Кое-как протолкавшись через крупный рогатый скот обратно к карете, не знаю, правда, зачем, увидел, что в ее открытую дверь мордами залезли уже две ходячие фабрики по производству молока. И жуют мою сшитую на заказ парадную мантию придворного мага, неосмотрительно оставленную на свободном сиденье, чтобы одежда не помялась в сундуке!
– Какой кошмар, – буквально простонал я, выдирая украшенную серебряным шитьем ткань из слюнявой пасти обнаглевшего жвачного животного. Материал, по уверениям дворцового портного, кстати, чародея-артефактора с очень узкой специализацией, способный остановить удар меча и слабенькое боевое заклинание, затрещал и оставил в пальцах оторванный кусок. – Того, кого аристократы столицы за глаза заслуженно обзывают чудовищем и людоедом, перепугали до смерти давно не знавшие хозяйской хворостины ходячие котлеты. А ну пшли отсюда!
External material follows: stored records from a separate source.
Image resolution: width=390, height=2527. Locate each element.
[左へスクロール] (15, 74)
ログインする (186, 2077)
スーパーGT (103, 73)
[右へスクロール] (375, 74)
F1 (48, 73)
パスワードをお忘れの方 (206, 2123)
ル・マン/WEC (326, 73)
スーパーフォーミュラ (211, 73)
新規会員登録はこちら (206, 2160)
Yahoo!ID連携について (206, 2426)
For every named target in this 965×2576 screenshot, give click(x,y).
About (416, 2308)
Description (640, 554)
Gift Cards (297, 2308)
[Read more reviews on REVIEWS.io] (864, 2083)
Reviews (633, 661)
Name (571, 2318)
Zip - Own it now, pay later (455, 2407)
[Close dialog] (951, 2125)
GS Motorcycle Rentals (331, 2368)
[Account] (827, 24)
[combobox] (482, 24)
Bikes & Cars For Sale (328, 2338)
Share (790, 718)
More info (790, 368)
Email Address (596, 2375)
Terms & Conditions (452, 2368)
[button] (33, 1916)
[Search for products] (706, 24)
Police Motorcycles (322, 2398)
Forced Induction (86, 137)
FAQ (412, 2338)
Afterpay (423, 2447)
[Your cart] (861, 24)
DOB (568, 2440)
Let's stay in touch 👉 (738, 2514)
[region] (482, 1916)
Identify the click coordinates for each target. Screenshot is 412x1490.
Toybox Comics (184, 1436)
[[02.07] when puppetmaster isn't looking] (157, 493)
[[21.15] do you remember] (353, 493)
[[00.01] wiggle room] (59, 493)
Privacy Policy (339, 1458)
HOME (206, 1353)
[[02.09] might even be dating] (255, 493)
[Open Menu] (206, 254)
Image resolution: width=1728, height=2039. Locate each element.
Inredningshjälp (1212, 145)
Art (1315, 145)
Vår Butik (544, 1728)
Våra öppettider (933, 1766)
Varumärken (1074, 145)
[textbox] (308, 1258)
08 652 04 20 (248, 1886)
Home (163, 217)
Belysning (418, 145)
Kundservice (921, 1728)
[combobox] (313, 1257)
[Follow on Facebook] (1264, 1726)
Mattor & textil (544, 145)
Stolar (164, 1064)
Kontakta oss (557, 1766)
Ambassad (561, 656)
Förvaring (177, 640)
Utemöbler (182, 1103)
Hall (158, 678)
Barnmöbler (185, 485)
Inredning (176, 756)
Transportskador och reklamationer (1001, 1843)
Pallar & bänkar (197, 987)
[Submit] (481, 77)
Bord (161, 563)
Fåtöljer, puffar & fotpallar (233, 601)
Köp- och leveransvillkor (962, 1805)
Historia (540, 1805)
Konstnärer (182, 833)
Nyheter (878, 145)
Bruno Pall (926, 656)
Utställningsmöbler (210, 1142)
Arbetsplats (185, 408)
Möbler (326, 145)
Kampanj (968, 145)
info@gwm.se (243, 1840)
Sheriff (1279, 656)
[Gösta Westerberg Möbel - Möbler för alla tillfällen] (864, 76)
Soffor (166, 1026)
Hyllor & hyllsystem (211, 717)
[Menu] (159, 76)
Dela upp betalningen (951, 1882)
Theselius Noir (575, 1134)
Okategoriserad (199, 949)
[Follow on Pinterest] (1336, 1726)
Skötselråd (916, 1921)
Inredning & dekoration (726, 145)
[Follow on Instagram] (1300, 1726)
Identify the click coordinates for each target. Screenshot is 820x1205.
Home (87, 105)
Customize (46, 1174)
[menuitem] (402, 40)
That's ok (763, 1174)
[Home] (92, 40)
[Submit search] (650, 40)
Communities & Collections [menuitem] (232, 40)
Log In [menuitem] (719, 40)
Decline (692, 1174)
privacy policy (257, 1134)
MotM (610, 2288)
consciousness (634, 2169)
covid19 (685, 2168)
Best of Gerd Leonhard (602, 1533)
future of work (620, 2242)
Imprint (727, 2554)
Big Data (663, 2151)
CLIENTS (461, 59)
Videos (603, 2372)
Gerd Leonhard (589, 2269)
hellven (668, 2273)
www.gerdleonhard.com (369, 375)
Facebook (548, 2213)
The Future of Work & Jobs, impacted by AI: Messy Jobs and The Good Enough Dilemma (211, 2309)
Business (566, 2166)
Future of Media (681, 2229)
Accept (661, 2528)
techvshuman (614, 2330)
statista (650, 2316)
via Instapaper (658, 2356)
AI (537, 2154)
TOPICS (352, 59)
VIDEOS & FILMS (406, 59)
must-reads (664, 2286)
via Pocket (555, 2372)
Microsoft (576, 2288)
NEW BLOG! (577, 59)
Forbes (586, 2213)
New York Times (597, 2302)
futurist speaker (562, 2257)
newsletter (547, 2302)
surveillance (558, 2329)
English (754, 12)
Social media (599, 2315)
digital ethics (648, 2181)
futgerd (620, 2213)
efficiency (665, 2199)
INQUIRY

Животные маневр отступления предприняли так, будто давно тренировались. Одно шагнуло назад и влево, второе назад и вправо. Несчастная мантия окончательно пришла в негодность, эти злосчастные коровы ограбили меня на целых пять десятков золотых, выложенных за обновку! Хотя… может, удастся стрясти неустойку, потому как продали откровенный неликвид? С немалым трудом, но изуродованные остатки парадного одеяния все-таки удалось отбить и, закинув в карету, захлопнуть открытую дверцу. Надеюсь, через дыру, сделанную мной в стенке, внутрь рогатые любительницы жвачки не пролезут. Хотя уже ничему не удивлюсь. И, кстати, а где мое сопровождение в виде трех десятков человек? Если дрыхнут и не смогут привести убедительных, очень убедительных, причин для оставления кареты посреди стада – живой артефакт таки сегодня получит свою полуночную трапезу, крайне вредную для фигуры по уверениям лучших диетологов давно покинутой Земли. Причем любимым блюдом. Волосами, которые я вырву с мясом у этих ротозеев!
Короткий обзор территории, располагающейся за пределами недовольно мычащего стада, рассерженного тем, как грубо через него продирается посторонний человек, показал, что наш отряд находится посреди какой-то крохотной деревеньки на десяток дворов, причем половина строений выглядели изрядно покосившимися и нежилыми. Солдаты спали компактным пятном прямо на земле, подстелив свои плащи и похрапывая в меру сил, практически неразличимые в ночной темноте. Лишь одинокий часовой, сидящий спиной к едва тлеющему костерку, выделялся из общей массы. Не только позой. Он еще и шевелился, а если быть точным, то время от времени прикладывал какую-то флягу ко рту. И, если не ошибаюсь, был им тот самый десятник.